Try it ▸ Go through the records below and restate each one word for word.

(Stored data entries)
::::::::::

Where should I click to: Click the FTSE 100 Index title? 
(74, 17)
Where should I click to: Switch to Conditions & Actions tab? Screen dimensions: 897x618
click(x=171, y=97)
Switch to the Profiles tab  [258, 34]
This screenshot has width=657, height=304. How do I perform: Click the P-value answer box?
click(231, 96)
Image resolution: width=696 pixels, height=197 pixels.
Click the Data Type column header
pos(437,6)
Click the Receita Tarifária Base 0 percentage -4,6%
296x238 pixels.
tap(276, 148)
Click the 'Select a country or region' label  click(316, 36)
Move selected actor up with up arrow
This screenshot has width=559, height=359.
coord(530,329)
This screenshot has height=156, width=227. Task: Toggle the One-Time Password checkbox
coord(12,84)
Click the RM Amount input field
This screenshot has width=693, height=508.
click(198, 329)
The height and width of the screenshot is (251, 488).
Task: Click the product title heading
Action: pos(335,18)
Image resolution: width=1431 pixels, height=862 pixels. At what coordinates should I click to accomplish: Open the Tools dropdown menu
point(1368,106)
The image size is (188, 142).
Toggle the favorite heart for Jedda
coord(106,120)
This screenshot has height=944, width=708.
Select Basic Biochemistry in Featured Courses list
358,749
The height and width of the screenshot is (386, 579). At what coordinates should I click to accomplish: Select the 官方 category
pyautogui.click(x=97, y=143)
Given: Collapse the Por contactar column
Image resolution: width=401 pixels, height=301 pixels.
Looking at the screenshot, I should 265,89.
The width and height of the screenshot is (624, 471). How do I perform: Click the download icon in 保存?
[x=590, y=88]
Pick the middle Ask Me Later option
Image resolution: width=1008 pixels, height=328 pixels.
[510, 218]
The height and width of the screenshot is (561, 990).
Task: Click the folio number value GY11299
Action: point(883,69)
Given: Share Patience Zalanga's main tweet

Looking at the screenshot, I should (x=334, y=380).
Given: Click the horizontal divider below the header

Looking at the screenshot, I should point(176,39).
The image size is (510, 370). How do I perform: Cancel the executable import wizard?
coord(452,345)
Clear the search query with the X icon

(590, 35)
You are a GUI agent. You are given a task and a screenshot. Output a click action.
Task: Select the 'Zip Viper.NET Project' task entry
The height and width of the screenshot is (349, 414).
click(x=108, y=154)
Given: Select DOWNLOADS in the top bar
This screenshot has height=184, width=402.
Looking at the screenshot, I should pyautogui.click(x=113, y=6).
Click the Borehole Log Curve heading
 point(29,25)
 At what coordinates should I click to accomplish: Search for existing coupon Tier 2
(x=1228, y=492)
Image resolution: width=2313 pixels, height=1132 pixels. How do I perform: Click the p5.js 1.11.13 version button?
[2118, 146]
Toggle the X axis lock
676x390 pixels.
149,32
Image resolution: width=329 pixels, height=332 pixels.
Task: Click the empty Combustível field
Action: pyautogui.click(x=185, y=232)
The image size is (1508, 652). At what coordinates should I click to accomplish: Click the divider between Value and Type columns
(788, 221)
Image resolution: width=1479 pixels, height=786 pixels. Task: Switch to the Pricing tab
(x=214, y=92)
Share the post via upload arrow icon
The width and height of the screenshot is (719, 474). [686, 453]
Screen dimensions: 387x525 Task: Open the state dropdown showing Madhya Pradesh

::::::::::

Solution ▸
Where should I click to: Click the FTSE 100 Index title? 
(74, 17)
Where should I click to: Switch to Conditions & Actions tab? Screen dimensions: 897x618
click(x=171, y=97)
Switch to the Profiles tab  [258, 34]
This screenshot has width=657, height=304. How do I perform: Click the P-value answer box?
click(231, 96)
Image resolution: width=696 pixels, height=197 pixels.
Click the Data Type column header
pos(437,6)
Click the Receita Tarifária Base 0 percentage -4,6%
296x238 pixels.
tap(276, 148)
Click the 'Select a country or region' label  click(316, 36)
Move selected actor up with up arrow
This screenshot has width=559, height=359.
coord(530,329)
This screenshot has height=156, width=227. Task: Toggle the One-Time Password checkbox
coord(12,84)
Click the RM Amount input field
This screenshot has width=693, height=508.
click(198, 329)
The height and width of the screenshot is (251, 488).
Task: Click the product title heading
Action: pos(335,18)
Image resolution: width=1431 pixels, height=862 pixels. At what coordinates should I click to accomplish: Open the Tools dropdown menu
point(1368,106)
The image size is (188, 142).
Toggle the favorite heart for Jedda
coord(106,120)
This screenshot has height=944, width=708.
Select Basic Biochemistry in Featured Courses list
358,749
The height and width of the screenshot is (386, 579). At what coordinates should I click to accomplish: Select the 官方 category
pyautogui.click(x=97, y=143)
Given: Collapse the Por contactar column
Image resolution: width=401 pixels, height=301 pixels.
Looking at the screenshot, I should 265,89.
The width and height of the screenshot is (624, 471). How do I perform: Click the download icon in 保存?
[x=590, y=88]
Pick the middle Ask Me Later option
Image resolution: width=1008 pixels, height=328 pixels.
[510, 218]
The height and width of the screenshot is (561, 990).
Task: Click the folio number value GY11299
Action: point(883,69)
Given: Share Patience Zalanga's main tweet

Looking at the screenshot, I should (x=334, y=380).
Given: Click the horizontal divider below the header

Looking at the screenshot, I should point(176,39).
The image size is (510, 370). How do I perform: Cancel the executable import wizard?
coord(452,345)
Clear the search query with the X icon

(590, 35)
You are a GUI agent. You are given a task and a screenshot. Output a click action.
Task: Select the 'Zip Viper.NET Project' task entry
The height and width of the screenshot is (349, 414).
click(x=108, y=154)
Given: Select DOWNLOADS in the top bar
This screenshot has height=184, width=402.
Looking at the screenshot, I should pyautogui.click(x=113, y=6).
Click the Borehole Log Curve heading
 point(29,25)
 At what coordinates should I click to accomplish: Search for existing coupon Tier 2
(x=1228, y=492)
Image resolution: width=2313 pixels, height=1132 pixels. How do I perform: Click the p5.js 1.11.13 version button?
[2118, 146]
Toggle the X axis lock
676x390 pixels.
149,32
Image resolution: width=329 pixels, height=332 pixels.
Task: Click the empty Combustível field
Action: pyautogui.click(x=185, y=232)
The image size is (1508, 652). At what coordinates should I click to accomplish: Click the divider between Value and Type columns
(788, 221)
Image resolution: width=1479 pixels, height=786 pixels. Task: Switch to the Pricing tab
(x=214, y=92)
Share the post via upload arrow icon
The width and height of the screenshot is (719, 474). [686, 453]
Screen dimensions: 387x525 Task: Open the state dropdown showing Madhya Pradesh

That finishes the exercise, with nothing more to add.